**What is needed**
Give the number of lines in the data below that contain "computer", with no other words.

**Task data**
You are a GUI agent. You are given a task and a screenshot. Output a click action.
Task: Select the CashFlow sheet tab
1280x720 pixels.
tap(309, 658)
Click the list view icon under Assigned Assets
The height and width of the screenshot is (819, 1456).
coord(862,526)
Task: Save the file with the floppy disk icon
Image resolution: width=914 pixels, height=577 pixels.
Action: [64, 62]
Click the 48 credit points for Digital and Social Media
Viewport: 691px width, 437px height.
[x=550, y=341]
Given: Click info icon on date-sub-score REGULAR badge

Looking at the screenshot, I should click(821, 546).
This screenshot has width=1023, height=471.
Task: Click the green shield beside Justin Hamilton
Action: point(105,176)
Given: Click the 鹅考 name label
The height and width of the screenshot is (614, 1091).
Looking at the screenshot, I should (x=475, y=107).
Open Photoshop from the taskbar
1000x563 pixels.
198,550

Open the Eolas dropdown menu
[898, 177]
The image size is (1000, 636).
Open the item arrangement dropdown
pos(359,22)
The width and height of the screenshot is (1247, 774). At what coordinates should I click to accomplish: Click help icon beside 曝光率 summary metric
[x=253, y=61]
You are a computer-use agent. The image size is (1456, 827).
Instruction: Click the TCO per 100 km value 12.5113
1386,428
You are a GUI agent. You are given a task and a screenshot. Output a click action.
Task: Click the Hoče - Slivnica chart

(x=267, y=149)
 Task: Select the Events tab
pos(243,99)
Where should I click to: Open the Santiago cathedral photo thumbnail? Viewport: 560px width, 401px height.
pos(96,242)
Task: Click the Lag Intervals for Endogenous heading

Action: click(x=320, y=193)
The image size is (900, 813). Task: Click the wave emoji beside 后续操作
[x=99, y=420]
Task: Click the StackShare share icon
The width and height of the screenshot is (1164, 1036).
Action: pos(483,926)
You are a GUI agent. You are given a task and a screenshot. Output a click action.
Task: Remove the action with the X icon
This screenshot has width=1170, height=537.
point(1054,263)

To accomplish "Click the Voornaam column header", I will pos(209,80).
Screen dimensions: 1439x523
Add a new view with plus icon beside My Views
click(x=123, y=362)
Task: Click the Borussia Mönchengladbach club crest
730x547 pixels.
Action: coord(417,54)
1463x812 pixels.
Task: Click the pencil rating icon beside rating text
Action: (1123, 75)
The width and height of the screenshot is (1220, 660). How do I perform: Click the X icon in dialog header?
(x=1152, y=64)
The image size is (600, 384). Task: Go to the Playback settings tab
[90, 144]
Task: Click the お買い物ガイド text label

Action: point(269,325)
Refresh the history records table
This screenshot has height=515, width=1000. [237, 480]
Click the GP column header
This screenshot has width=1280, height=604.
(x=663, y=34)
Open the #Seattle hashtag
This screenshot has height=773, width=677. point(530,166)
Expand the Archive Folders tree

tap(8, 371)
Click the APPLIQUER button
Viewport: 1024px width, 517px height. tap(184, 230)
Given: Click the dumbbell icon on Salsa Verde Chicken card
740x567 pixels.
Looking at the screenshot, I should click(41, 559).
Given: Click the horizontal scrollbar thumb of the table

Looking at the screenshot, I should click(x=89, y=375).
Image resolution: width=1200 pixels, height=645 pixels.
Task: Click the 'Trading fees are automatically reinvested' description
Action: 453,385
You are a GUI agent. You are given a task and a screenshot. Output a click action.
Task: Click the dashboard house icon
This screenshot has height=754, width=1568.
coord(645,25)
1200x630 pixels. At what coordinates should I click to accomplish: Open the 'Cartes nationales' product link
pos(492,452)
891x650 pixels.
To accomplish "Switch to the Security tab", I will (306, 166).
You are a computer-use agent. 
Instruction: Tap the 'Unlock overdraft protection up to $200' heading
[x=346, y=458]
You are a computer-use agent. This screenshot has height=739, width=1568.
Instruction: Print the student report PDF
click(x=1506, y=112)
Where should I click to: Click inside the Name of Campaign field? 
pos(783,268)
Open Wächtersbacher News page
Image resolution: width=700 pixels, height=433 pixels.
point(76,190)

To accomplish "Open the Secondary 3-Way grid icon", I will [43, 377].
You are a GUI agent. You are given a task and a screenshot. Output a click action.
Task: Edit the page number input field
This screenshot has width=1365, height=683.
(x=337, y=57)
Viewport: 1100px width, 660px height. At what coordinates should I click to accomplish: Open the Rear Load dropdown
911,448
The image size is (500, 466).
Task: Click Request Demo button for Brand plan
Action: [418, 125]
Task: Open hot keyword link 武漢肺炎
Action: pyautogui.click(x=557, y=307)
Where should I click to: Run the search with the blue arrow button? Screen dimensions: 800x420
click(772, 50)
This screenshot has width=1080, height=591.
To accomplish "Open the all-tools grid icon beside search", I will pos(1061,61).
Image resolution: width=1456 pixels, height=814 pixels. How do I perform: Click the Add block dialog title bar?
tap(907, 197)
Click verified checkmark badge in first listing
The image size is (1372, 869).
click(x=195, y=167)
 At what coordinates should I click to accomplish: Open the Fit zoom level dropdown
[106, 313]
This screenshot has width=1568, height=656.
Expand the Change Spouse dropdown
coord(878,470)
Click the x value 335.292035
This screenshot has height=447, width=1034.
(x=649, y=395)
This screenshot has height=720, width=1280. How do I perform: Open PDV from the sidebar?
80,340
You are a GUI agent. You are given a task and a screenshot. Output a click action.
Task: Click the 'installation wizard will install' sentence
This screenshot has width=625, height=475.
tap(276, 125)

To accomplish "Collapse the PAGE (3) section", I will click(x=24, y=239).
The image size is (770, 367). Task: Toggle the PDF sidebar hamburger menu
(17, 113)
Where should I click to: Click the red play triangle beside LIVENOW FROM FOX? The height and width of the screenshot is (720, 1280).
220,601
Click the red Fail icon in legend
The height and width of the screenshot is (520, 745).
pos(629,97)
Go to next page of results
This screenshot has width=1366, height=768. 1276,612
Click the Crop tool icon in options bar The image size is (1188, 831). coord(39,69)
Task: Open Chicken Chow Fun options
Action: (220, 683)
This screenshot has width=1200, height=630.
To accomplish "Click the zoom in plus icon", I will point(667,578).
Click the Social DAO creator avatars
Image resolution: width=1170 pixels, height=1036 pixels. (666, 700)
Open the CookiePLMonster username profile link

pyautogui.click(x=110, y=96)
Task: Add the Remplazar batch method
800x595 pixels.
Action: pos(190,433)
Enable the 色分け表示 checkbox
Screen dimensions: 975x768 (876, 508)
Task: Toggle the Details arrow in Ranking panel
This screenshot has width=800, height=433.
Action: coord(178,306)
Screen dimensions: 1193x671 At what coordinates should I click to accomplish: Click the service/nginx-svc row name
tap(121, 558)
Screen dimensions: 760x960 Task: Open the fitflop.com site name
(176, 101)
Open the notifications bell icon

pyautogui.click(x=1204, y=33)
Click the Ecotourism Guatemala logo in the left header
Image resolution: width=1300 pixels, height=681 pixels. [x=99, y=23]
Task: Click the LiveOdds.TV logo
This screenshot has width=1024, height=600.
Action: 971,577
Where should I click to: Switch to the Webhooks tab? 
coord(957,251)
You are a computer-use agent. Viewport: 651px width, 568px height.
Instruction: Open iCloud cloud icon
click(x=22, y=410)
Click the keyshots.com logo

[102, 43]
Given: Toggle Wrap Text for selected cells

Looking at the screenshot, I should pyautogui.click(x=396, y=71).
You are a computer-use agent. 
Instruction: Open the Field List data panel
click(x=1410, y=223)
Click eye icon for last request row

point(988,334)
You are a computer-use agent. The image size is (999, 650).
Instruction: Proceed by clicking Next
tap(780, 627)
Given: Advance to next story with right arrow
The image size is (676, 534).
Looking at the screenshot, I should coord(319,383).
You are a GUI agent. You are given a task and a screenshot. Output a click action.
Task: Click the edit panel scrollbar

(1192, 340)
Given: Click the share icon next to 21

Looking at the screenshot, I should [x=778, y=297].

**Exercise output**
6